On April 2, 2009, I wrote the following in my journal:

"Today we found out we're having another boy!  3 boys...WOW.  And we found out he has a heart defect -- it's called Transposition of the Great Vessels.  And he may have VSD (a hole in his heart) as well.  This morning when I woke up, I was so anxious about this ultrasound.  I felt so uneasy and unsettled.  I got there before Bryan and went back to the ultrasound room before he arrived.  The sonographer looked at baby very briefly and then left to see if Bryan was here yet.  At that point I felt quite uneasy, but I prayed, and my heart quieted.  I spent the drive praying too.  After we saw lots of things and found out it was a boy, the sonographer told us she saw some things she wanted to talk to Dr. Lambert about and to sit tight.  Though I knew that wasn't good news, I felt total peace.  I wished Dr. Siegel was there, but other than that I felt calm and unruffled.  Dr.
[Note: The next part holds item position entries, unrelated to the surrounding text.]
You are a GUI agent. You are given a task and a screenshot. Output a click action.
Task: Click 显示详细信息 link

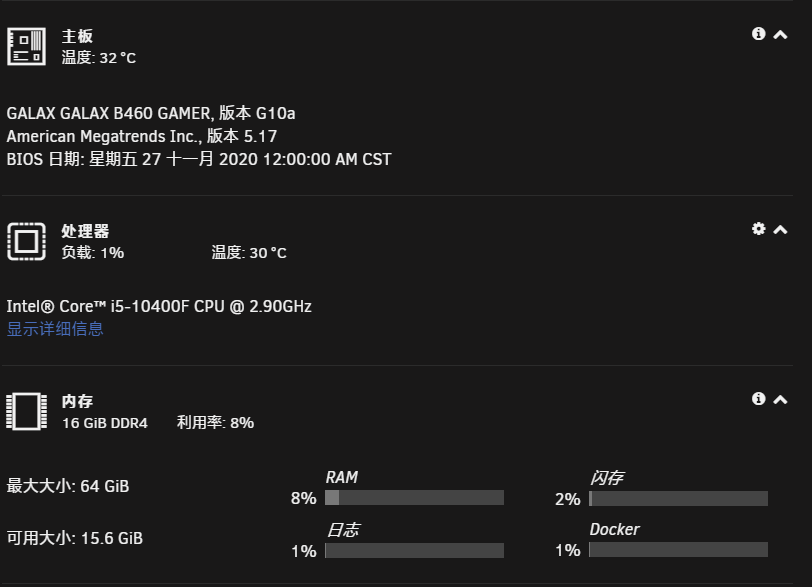[55, 329]
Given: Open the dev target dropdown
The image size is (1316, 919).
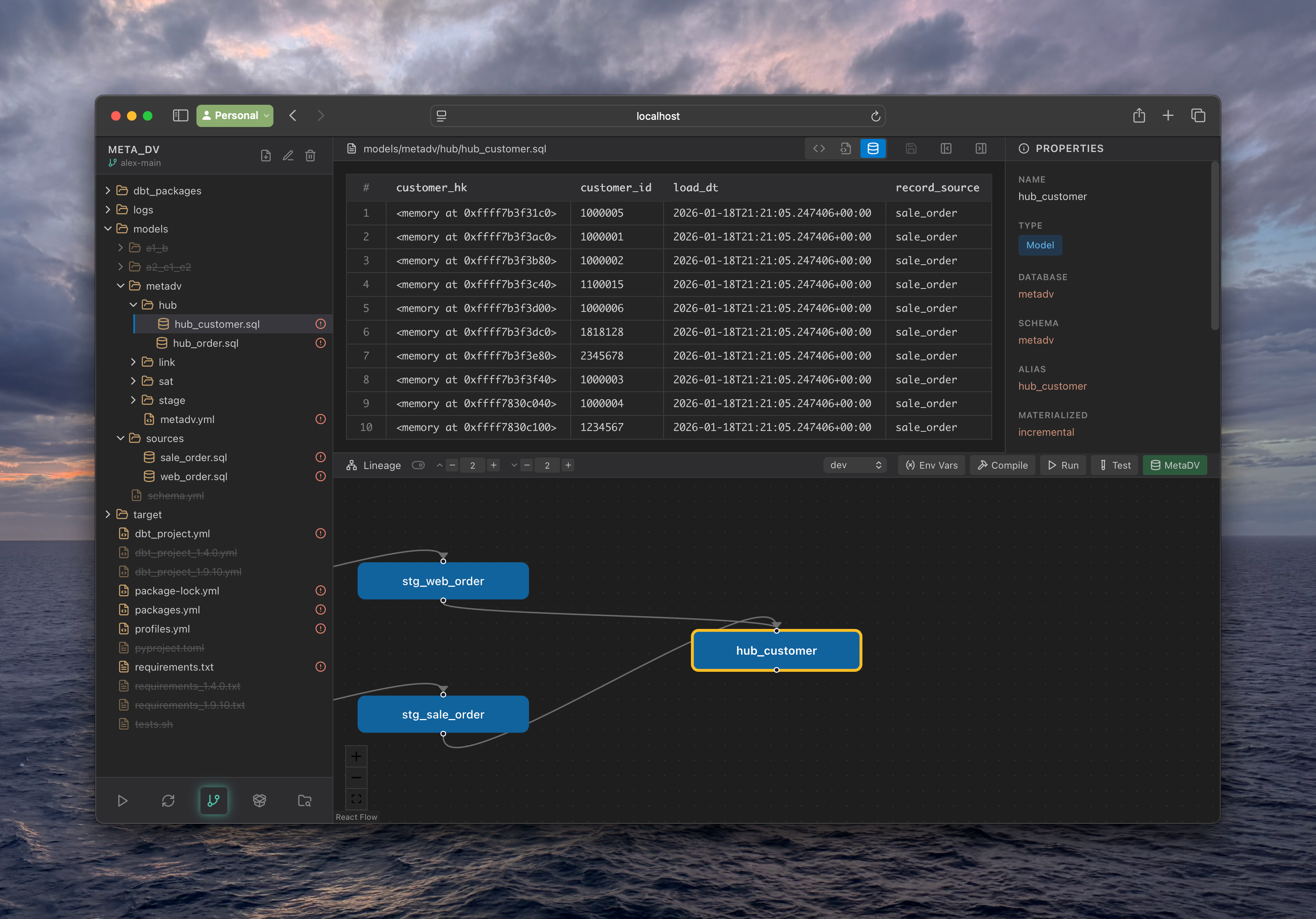Looking at the screenshot, I should coord(854,465).
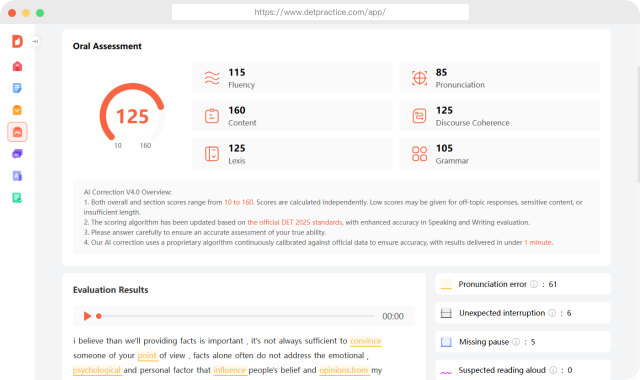
Task: Select the orange checklist icon in the sidebar
Action: click(17, 110)
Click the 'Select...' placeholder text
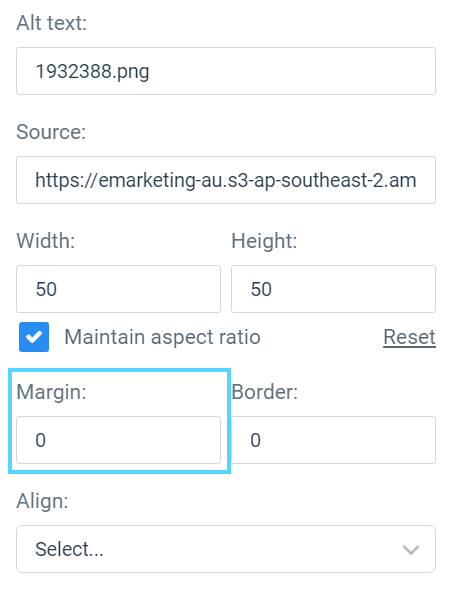Viewport: 451px width, 590px height. tap(69, 549)
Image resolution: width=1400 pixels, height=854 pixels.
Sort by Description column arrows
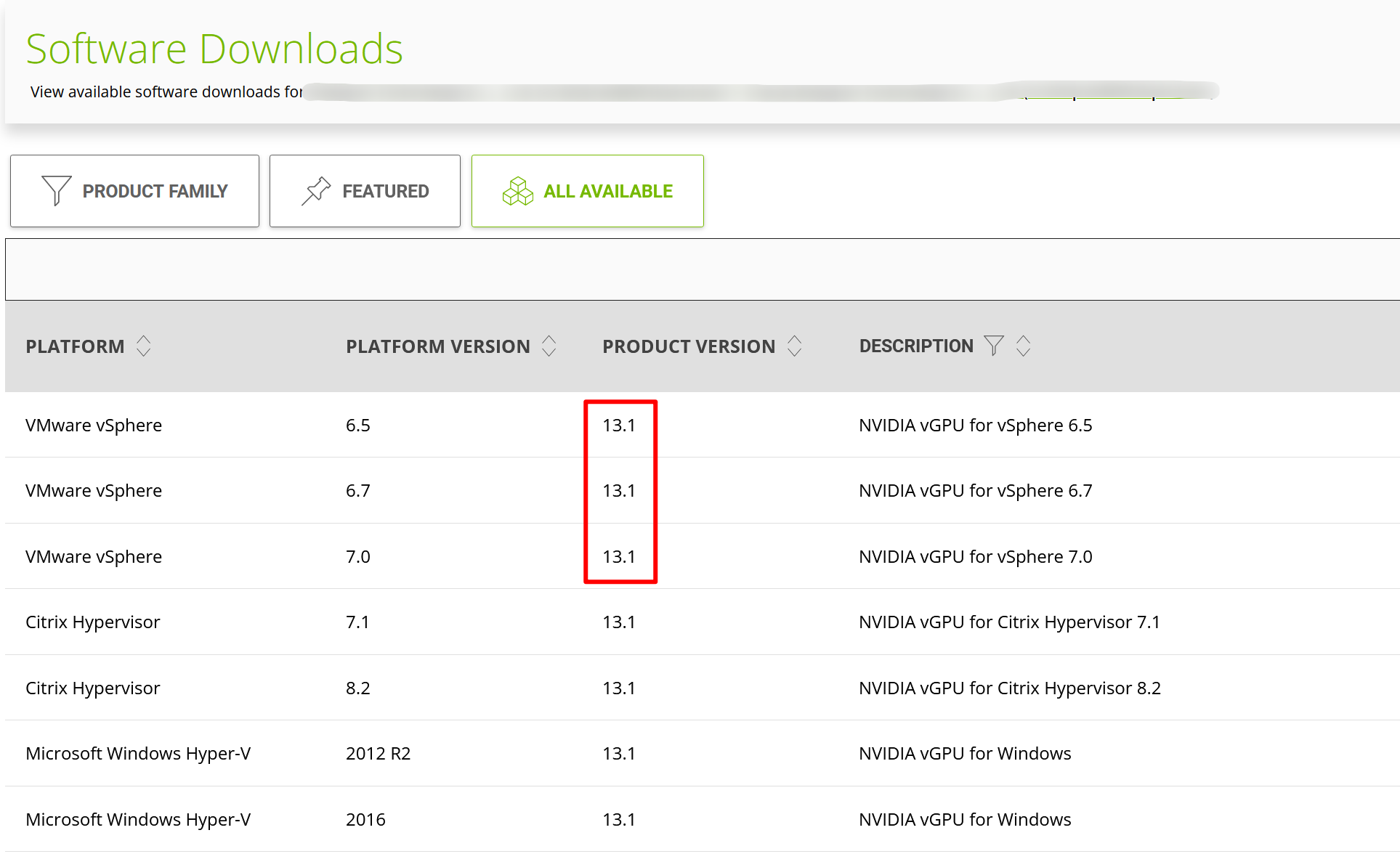click(1024, 346)
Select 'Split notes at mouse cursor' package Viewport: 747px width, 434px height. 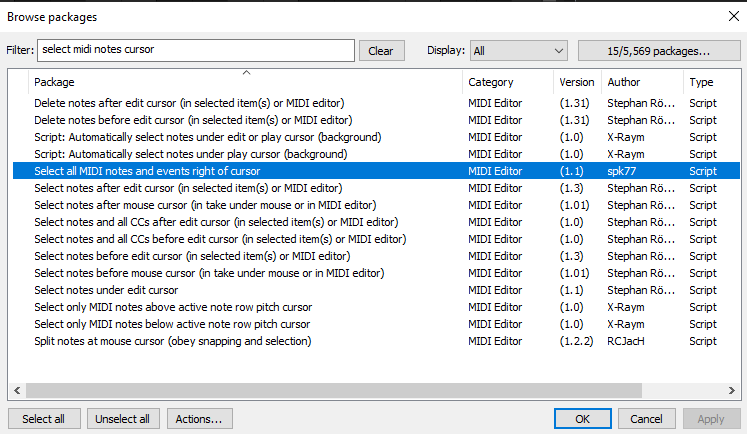tap(172, 341)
Siegel came in to my surprise and told us he'd meet us in a room.  Normally, he's in surgery on Thursday, but he happened to be in the hall and overheard the news.  B and I waited a bit longer, and Dr. S came in and told us the news.  He walked us through it, drew diagrams, and was very kind.  Basically our son will need heart surgery sometime in the first few months after he's born.  This is not something I ever thought I could endure.  I've often thought the one area I didn't think I could be tested in and truly rest in God and be okay is the health and life of my children.  I already know I was wrong, for I have felt total confidence in His goodness NO MATTER the outcome of this trial.  Our stories (B and me) have not been easy thus far, and I am grateful for that.  I am grateful for God's story in my life -- for how He's molded and shaped me through the hardships and heartbreaks, and I look forward to who He will make me to be on the other side of whatever is ahead.  I know it will be a refining road.  I know it will hurt and require great faith on my part, but I know my God is worthy of all my faith and praise.  I rest in Him.

"As I opened my Bible for some time with Him (I am in Psalm 108), the opening verses were these:

              'My heart is confident in You, O God; no wonder I can sing your praises.'

"So perfect for today.  My HEART is confident in Him, and I can, in all honesty, sing His praises.  And my HEART knows He made my son's HEART.  He is a God of no mistakes.

"Thank you, Lord, that I can trust You, that this boy is in Your hands.  Thank you that You are God of all of this, of all that is ahead.  I TRUST YOU.  Amen."

A year later, and on the other side of "NO MATTER the outcome of this trial," I say with full confidence that God is indeed good.   My heart is still confident in Him, and I sing His praises with more conviction than ever.  I am thankful for this unfiltered outpouring of my thoughts and feelings from that day, for a documented glimpse of how God started to carry us from the moment we knew something was wrong.  He has faithfully carried us every day of the last year, and I can look ahead and say that NO MATTER what is next, He will continue to carry me, and His faithfulness will endure.  How grateful I am for a God who sent His son to die for me.  I can, in fact, rest in Him.